» **EXERCISE BRIEF**:
Copy each of the following rows verbatim, keeping every line in the same order.

Dataset rows:
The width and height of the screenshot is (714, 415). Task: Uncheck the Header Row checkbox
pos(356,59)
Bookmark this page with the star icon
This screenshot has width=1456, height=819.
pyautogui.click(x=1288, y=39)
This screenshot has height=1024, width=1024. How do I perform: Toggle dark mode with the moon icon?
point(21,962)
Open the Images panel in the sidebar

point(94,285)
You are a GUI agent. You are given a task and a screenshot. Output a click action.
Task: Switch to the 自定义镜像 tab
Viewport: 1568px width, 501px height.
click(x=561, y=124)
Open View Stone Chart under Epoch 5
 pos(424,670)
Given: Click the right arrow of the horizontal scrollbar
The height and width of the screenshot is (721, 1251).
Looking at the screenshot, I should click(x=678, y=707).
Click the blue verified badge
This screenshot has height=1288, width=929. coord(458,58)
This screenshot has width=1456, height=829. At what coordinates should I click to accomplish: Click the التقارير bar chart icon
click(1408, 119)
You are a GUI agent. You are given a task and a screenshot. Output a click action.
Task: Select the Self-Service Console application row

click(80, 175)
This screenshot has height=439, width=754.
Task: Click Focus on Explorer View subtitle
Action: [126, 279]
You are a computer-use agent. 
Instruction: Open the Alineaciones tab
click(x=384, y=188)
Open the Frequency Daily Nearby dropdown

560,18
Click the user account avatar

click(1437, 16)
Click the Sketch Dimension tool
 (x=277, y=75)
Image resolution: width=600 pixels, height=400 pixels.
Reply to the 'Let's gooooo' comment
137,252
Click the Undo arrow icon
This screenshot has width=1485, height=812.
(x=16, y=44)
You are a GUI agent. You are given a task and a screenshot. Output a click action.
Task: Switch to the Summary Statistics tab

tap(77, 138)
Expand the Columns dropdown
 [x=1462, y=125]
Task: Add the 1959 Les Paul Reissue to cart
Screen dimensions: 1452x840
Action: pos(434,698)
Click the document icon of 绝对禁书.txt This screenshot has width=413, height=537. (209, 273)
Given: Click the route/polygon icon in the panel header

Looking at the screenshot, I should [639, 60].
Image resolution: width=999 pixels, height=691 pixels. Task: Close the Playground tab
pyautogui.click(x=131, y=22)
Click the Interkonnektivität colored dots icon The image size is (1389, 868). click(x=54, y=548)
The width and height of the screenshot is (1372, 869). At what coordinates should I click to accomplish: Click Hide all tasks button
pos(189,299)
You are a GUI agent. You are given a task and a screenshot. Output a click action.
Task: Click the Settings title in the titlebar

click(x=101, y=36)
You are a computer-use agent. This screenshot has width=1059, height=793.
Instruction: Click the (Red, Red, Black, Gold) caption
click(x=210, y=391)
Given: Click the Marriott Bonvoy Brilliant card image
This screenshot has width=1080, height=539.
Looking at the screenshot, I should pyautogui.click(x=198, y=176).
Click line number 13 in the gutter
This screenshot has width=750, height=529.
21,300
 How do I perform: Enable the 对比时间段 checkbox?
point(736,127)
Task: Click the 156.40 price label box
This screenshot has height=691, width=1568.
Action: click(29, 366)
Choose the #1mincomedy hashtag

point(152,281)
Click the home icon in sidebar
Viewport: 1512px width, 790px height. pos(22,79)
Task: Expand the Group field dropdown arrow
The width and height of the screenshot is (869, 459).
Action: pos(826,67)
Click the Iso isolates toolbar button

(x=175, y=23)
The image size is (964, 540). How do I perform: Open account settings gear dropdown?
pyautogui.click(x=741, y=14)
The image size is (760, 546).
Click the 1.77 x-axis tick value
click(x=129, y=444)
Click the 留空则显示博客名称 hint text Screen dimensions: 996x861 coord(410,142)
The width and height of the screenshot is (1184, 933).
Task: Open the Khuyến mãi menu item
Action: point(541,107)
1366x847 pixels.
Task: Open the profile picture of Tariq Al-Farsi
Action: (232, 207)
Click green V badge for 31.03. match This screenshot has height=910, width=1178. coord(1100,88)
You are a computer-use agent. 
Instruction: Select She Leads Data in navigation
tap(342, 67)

» **EXERCISE OUTPUT**:
The width and height of the screenshot is (714, 415). Task: Uncheck the Header Row checkbox
pos(356,59)
Bookmark this page with the star icon
This screenshot has width=1456, height=819.
pyautogui.click(x=1288, y=39)
This screenshot has height=1024, width=1024. How do I perform: Toggle dark mode with the moon icon?
point(21,962)
Open the Images panel in the sidebar

point(94,285)
You are a GUI agent. You are given a task and a screenshot. Output a click action.
Task: Switch to the 自定义镜像 tab
Viewport: 1568px width, 501px height.
click(x=561, y=124)
Open View Stone Chart under Epoch 5
 pos(424,670)
Given: Click the right arrow of the horizontal scrollbar
The height and width of the screenshot is (721, 1251).
Looking at the screenshot, I should click(x=678, y=707).
Click the blue verified badge
This screenshot has height=1288, width=929. coord(458,58)
This screenshot has width=1456, height=829. At what coordinates should I click to accomplish: Click the التقارير bar chart icon
click(1408, 119)
You are a GUI agent. You are given a task and a screenshot. Output a click action.
Task: Select the Self-Service Console application row

click(80, 175)
This screenshot has height=439, width=754.
Task: Click Focus on Explorer View subtitle
Action: [126, 279]
You are a computer-use agent. 
Instruction: Open the Alineaciones tab
click(x=384, y=188)
Open the Frequency Daily Nearby dropdown

560,18
Click the user account avatar

click(1437, 16)
Click the Sketch Dimension tool
 (x=277, y=75)
Image resolution: width=600 pixels, height=400 pixels.
Reply to the 'Let's gooooo' comment
137,252
Click the Undo arrow icon
This screenshot has width=1485, height=812.
(x=16, y=44)
You are a GUI agent. You are given a task and a screenshot. Output a click action.
Task: Switch to the Summary Statistics tab

tap(77, 138)
Expand the Columns dropdown
 [x=1462, y=125]
Task: Add the 1959 Les Paul Reissue to cart
Screen dimensions: 1452x840
Action: pos(434,698)
Click the document icon of 绝对禁书.txt This screenshot has width=413, height=537. (209, 273)
Given: Click the route/polygon icon in the panel header

Looking at the screenshot, I should [639, 60].
Image resolution: width=999 pixels, height=691 pixels. Task: Close the Playground tab
pyautogui.click(x=131, y=22)
Click the Interkonnektivität colored dots icon The image size is (1389, 868). click(x=54, y=548)
The width and height of the screenshot is (1372, 869). At what coordinates should I click to accomplish: Click Hide all tasks button
pos(189,299)
You are a GUI agent. You are given a task and a screenshot. Output a click action.
Task: Click the Settings title in the titlebar

click(x=101, y=36)
You are a computer-use agent. This screenshot has width=1059, height=793.
Instruction: Click the (Red, Red, Black, Gold) caption
click(x=210, y=391)
Given: Click the Marriott Bonvoy Brilliant card image
This screenshot has width=1080, height=539.
Looking at the screenshot, I should pyautogui.click(x=198, y=176).
Click line number 13 in the gutter
This screenshot has width=750, height=529.
21,300
 How do I perform: Enable the 对比时间段 checkbox?
point(736,127)
Task: Click the 156.40 price label box
This screenshot has height=691, width=1568.
Action: click(29, 366)
Choose the #1mincomedy hashtag

point(152,281)
Click the home icon in sidebar
Viewport: 1512px width, 790px height. pos(22,79)
Task: Expand the Group field dropdown arrow
The width and height of the screenshot is (869, 459).
Action: pos(826,67)
Click the Iso isolates toolbar button

(x=175, y=23)
The image size is (964, 540). How do I perform: Open account settings gear dropdown?
pyautogui.click(x=741, y=14)
The image size is (760, 546).
Click the 1.77 x-axis tick value
click(x=129, y=444)
Click the 留空则显示博客名称 hint text Screen dimensions: 996x861 coord(410,142)
The width and height of the screenshot is (1184, 933).
Task: Open the Khuyến mãi menu item
Action: point(541,107)
1366x847 pixels.
Task: Open the profile picture of Tariq Al-Farsi
Action: (232, 207)
Click green V badge for 31.03. match This screenshot has height=910, width=1178. coord(1100,88)
You are a computer-use agent. 
Instruction: Select She Leads Data in navigation
tap(342, 67)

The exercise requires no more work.